Он и теперь не понимает шутки.
После Альт-Вельдер он вообще перестаёт что-либо понимать.
Наутро всё оказывается будто бы сном, и они с Рокэ ни разу не говорят об этом. Если что-то и меняется, то это нечто неуловимое, не то, что можно описать словами, то и дело озадаченно вопрошаешь себя: а точно не почудилось? Если Алва не позволяет себе вольностей, то Ричард тем более.

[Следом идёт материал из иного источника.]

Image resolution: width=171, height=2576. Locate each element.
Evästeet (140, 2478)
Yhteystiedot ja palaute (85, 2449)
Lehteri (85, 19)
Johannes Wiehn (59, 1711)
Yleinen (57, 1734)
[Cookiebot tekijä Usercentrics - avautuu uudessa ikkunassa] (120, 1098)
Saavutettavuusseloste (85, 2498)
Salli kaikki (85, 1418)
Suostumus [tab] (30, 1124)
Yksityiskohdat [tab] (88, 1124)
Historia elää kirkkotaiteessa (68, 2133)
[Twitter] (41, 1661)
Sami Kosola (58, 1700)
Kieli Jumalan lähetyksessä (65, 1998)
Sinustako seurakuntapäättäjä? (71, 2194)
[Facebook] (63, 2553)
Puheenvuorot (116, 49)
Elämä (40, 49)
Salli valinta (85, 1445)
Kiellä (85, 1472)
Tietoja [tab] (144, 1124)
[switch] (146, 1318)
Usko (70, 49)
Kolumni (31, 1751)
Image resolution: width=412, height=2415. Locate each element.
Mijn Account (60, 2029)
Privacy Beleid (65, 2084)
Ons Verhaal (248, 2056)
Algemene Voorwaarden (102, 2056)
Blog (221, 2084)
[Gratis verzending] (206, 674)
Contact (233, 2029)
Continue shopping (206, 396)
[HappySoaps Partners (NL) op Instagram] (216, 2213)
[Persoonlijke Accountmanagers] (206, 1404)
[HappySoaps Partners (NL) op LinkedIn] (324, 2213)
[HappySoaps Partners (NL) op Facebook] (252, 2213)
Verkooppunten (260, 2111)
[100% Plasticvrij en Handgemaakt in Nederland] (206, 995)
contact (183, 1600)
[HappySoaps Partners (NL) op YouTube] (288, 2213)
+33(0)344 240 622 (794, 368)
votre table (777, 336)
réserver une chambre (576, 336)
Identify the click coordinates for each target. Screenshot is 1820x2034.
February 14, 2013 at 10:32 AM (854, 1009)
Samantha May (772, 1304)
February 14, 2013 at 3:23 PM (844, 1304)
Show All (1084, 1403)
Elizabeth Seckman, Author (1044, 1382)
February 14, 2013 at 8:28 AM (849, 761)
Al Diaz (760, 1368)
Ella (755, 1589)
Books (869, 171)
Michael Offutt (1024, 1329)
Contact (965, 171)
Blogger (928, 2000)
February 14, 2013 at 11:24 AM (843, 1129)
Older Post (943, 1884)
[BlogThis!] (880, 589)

Его до сих пор опаляет жар стыда — однако к нему примешивается нечто иное, такое, что неумолимо просачивается в его сны теперь чуть ли не каждую ночь. Он просыпается и задыхается — и это в северном городе, где по улицам без устали носятся ледяные ветры. Ничего не поможет, даже если открыть окно — этот жар, он не снаружи, а внутри. Ричард может промёрзнуть до костей, совсем перестать чувствовать пальцы ног, но он уже знает, наученный горьким опытом: стоит ему лечь в кровать, лишь каплю разомлеть под одеялом...
Сон вернётся.
Он прольётся такими цветами, обретёт такую невероятную форму — невольно возникнут вопросы, и Ричард попробует ущипнуть себя за руку, но он от такого ещё ни разу не просыпался, да и сон, который должен был быть вечным, изрядно поубавил ему веры в свои силы. Прибавил — в нечто за гранью понимания, нечто страннее замковых призраков, такое, что ему ещё не доводилось чувствовать, хоть оно всё это время и бродило рядом, так близко, что, оказывается, стоило лишь протянуть руку.
Нет, конечно.
Литтэны — едва ли не единственные из этих созданий, что отказались вкусить человеческой плоти в любом из смыслов (когда что-то такое повторяется из манускрипта в манускрипт, не разбавленное смутными, вечно меняющимися подробностями, сложно не прийти к некому подобию убеждённости). Ричард всё равно не может отделаться от чувства, что уже видел нечто похожее, ощущал чьё-то нечеловеческое присутствие в своей постели, оттого окончательно перестаёт понимать, где здесь правда, а где — обман и морок. То, что приходит к нему во сне, и то, что ему грезится наяву, удивительно дополняют друг друга. Рокэ начинает играть на гитаре чаще, Ротгер — аккомпанирует, но Ричард никогда не поёт, хотя пьёт с ним на брудершафт чуть не на третий день. Губы у него оказываются шершавые и горячие (не то что у тех, других, безукоризненных), а всё равно по какой-то причине вспоминаются ночные видения. Может, от вице-адмирала (титул, от которого он смешно морщится и который не идёт ему в такой же степени, как и северное имя) также пахнет — горькими травами, ромом, свежим ветром, беснующимся на верхушках местных гор, почти таких же высоких, как в Надоре, но всё-таки не совсем. Или дело в том, какой у Алвы становится взгляд — и здесь, и во сне?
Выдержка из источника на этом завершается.